**WORK TASK**:
In the listing that follows, the range to quote begins at the line that has "<<< (560, 213)" and ends after the line that has "expositions (243, 90)"; quote it verbatim and add nothing.

**DATA SECTION**:
^^^^^^^^
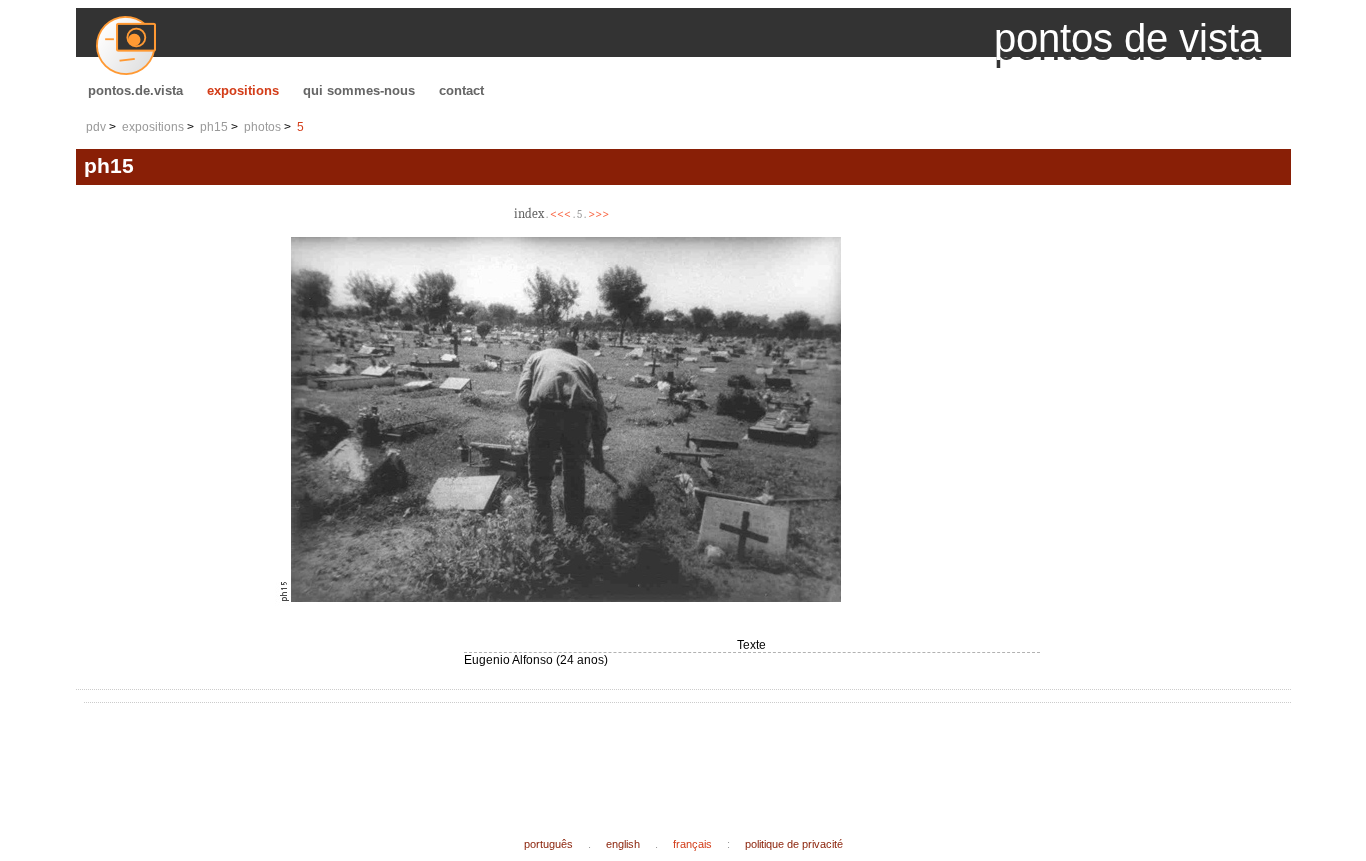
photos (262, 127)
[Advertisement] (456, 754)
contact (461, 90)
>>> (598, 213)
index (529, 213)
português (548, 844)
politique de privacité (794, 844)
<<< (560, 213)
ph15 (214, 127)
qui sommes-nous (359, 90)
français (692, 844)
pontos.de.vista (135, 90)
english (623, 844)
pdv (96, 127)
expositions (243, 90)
^^^^^^^^
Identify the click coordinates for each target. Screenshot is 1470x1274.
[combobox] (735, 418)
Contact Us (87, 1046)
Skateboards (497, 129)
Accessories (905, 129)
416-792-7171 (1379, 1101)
^^^^^^^^
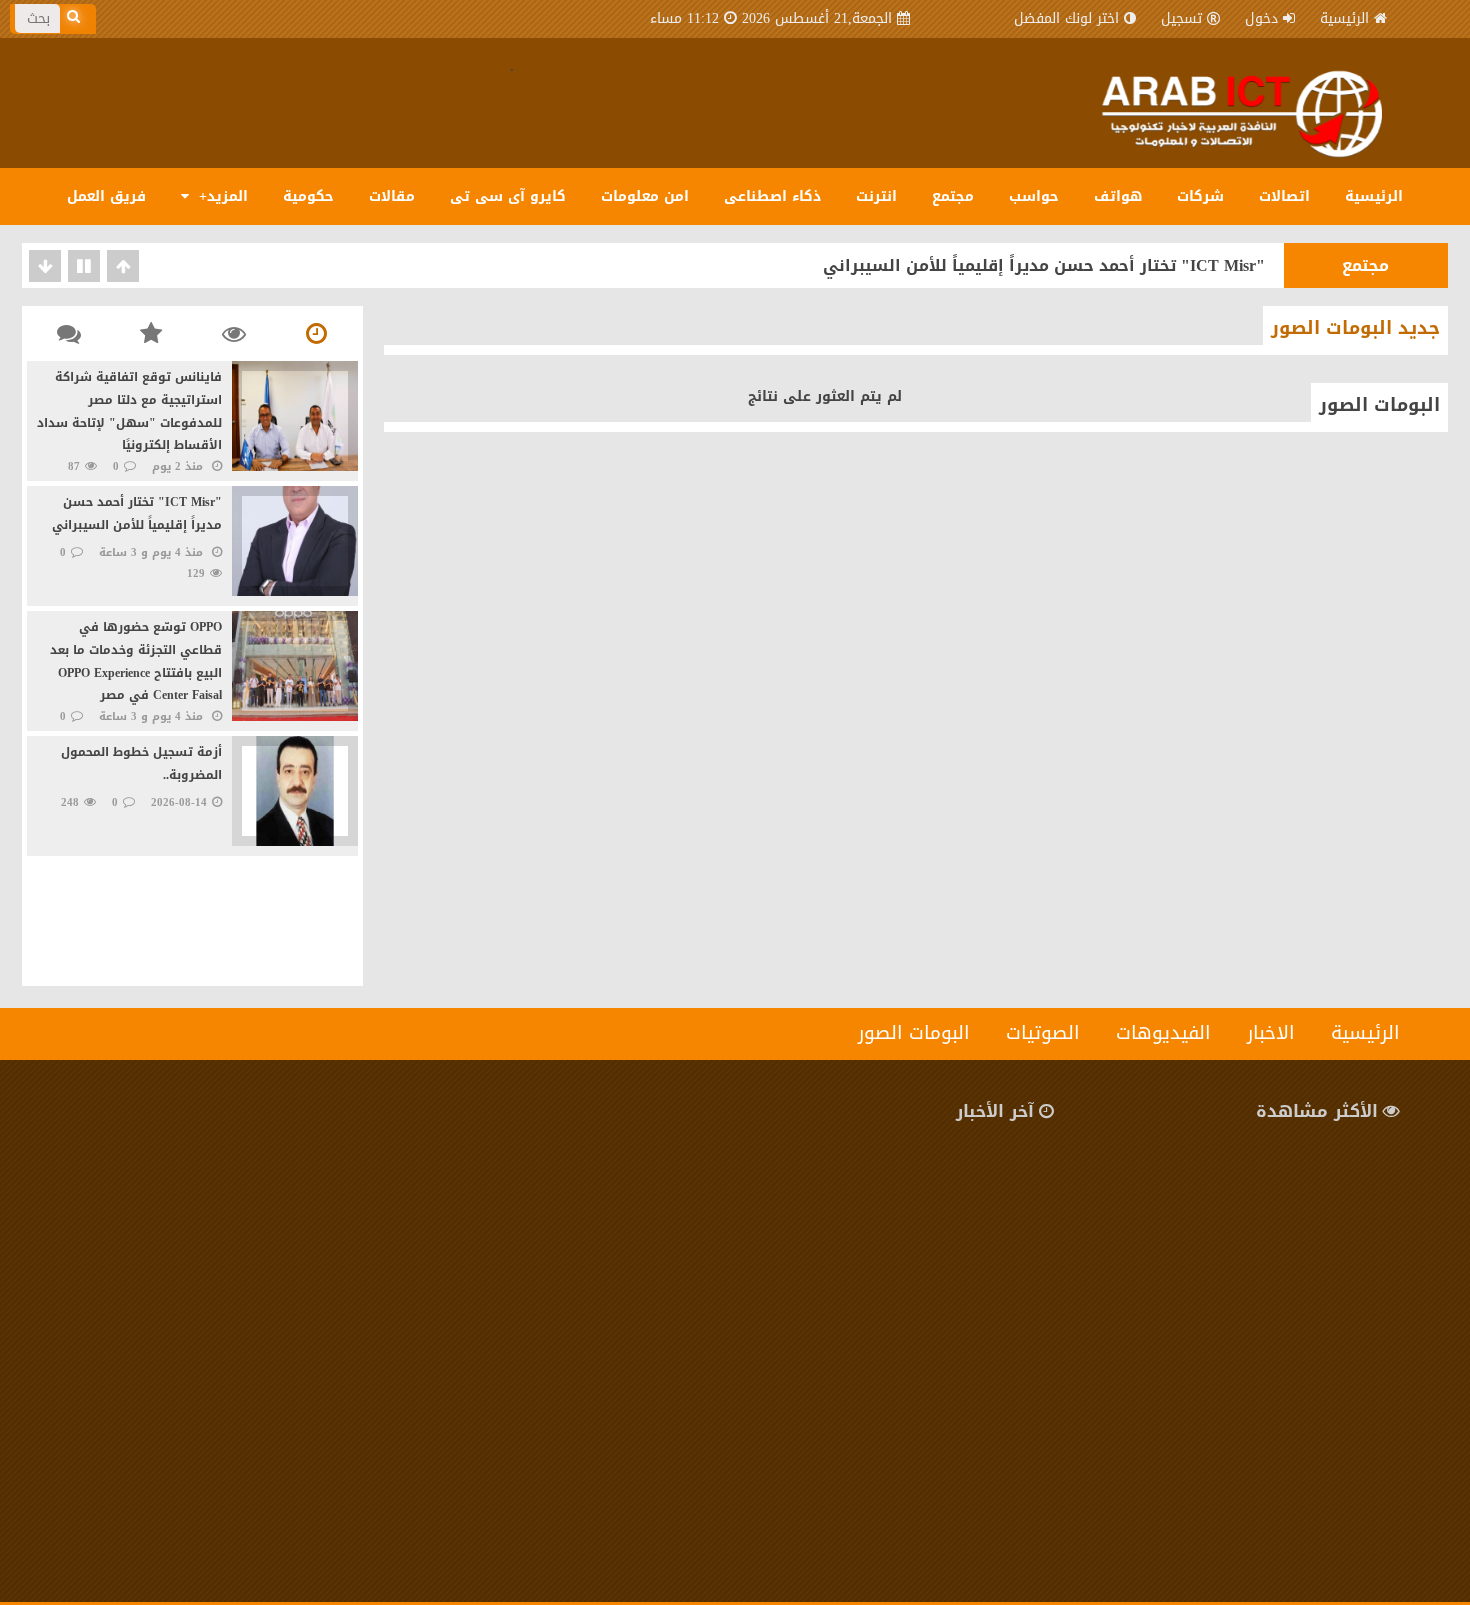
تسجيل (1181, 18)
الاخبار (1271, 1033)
^^^^^^^^
**ANSWER AREA**:
<<< (560, 213)
ph15 (214, 127)
qui sommes-nous (359, 90)
français (692, 844)
pontos.de.vista (135, 90)
english (623, 844)
pdv (96, 127)
expositions (243, 90)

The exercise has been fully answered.